### What needs to be done:
Extract the run of lines that starts at the top of the records below and ends at the line with "You are a computer-use", keeping both ends and excluding pictures.

Top of Excerpted data

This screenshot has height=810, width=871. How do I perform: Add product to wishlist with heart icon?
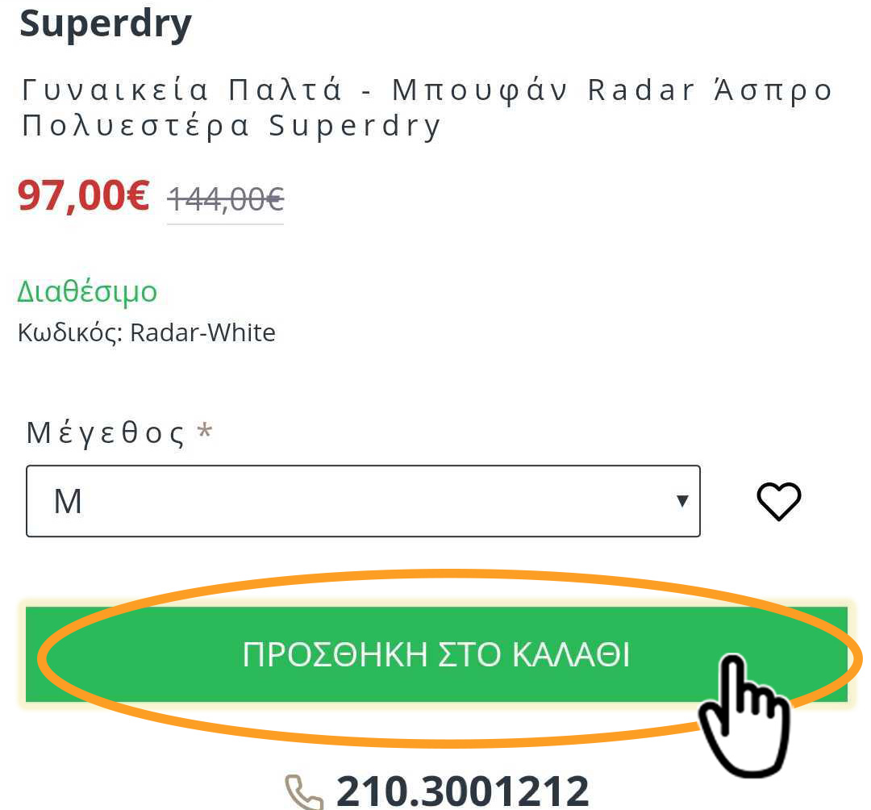click(x=779, y=502)
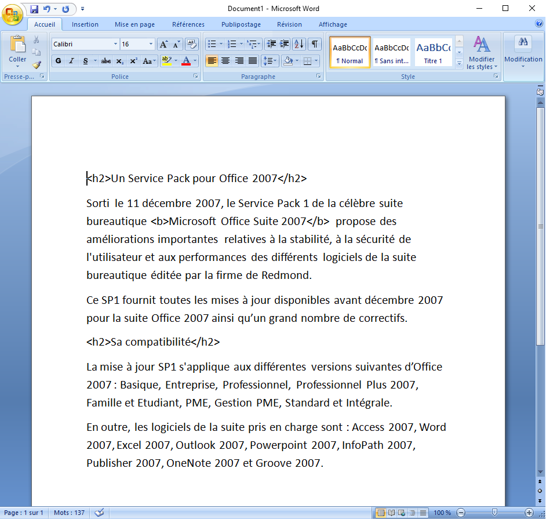
Task: Switch to the Insertion tab
Action: [x=85, y=24]
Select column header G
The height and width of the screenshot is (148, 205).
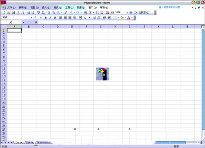[x=101, y=27]
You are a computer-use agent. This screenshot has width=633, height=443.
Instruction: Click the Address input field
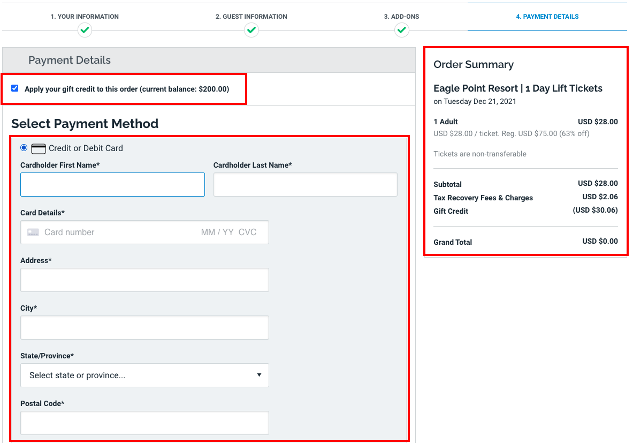(x=144, y=280)
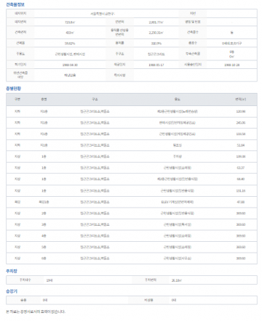The image size is (262, 321).
Task: Click the 용도 column header
Action: (x=178, y=99)
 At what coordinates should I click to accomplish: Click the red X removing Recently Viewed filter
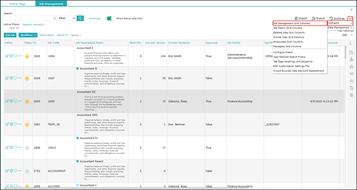tap(43, 24)

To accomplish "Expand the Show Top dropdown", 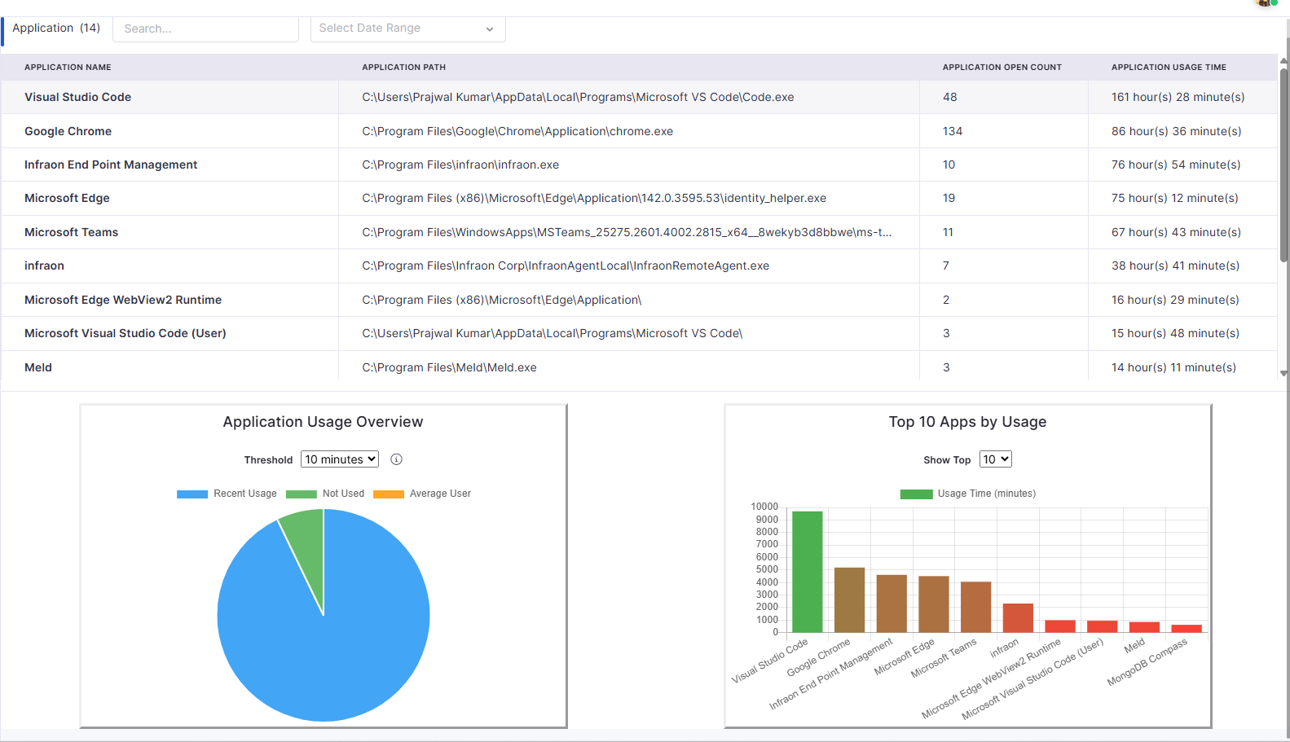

Bottom of Excerpted data

### Solution to this problem:
This screenshot has height=810, width=871. How do I perform: Add product to wishlist with heart icon?
click(x=779, y=502)
Task: Switch to the Insertion tab
Action: [x=85, y=24]
Select column header G
The height and width of the screenshot is (148, 205).
[x=101, y=27]
You are a computer-use agent. This screenshot has width=633, height=443.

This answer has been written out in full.